■ Tugas Anda ■
Pilih semua baris data yang memuat kata "Open", lalu salin baris-baris itu.

■ Baris Data ■
○ ○ ○ ○
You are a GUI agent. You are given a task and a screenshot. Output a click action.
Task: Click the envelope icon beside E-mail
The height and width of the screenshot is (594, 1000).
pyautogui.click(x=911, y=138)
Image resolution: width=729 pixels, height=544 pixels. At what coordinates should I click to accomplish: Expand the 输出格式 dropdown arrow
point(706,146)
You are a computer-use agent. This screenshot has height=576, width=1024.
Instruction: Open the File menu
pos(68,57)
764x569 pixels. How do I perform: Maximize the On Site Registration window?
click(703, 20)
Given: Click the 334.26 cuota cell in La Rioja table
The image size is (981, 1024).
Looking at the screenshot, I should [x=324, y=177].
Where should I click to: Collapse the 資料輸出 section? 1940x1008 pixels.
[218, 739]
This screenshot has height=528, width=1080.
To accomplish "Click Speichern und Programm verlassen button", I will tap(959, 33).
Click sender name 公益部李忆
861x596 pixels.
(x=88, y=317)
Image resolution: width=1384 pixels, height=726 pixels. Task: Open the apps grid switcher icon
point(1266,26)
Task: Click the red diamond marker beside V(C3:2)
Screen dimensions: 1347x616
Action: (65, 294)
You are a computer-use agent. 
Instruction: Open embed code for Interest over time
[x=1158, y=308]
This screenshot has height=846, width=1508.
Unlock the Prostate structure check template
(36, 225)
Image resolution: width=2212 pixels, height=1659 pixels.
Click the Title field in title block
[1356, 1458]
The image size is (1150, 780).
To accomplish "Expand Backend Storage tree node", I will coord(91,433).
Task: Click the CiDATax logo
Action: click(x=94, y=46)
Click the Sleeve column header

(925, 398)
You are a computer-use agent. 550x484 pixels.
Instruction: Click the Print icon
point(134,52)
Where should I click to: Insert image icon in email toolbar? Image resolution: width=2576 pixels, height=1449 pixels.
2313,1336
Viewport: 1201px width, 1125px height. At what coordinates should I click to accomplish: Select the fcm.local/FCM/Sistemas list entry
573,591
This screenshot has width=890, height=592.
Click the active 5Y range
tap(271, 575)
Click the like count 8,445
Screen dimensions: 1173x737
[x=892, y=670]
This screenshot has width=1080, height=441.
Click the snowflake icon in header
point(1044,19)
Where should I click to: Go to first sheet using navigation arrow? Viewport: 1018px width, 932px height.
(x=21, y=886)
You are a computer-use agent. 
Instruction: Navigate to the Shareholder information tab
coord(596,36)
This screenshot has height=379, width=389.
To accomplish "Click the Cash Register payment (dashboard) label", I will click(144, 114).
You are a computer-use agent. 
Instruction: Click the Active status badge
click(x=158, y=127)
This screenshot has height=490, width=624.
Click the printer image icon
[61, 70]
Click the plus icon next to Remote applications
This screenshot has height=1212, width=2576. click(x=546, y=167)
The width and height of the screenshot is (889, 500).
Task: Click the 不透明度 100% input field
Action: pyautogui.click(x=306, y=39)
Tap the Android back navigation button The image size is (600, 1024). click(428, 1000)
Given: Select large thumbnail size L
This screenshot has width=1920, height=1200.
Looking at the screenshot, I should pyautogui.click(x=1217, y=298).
○ ○ ○ ○
■ Jawaban Tugas ■
Instruction: Open the File menu
Image resolution: width=1384 pixels, height=726 pixels. Task: Open the apps grid switcher icon
Instruction: Open embed code for Interest over time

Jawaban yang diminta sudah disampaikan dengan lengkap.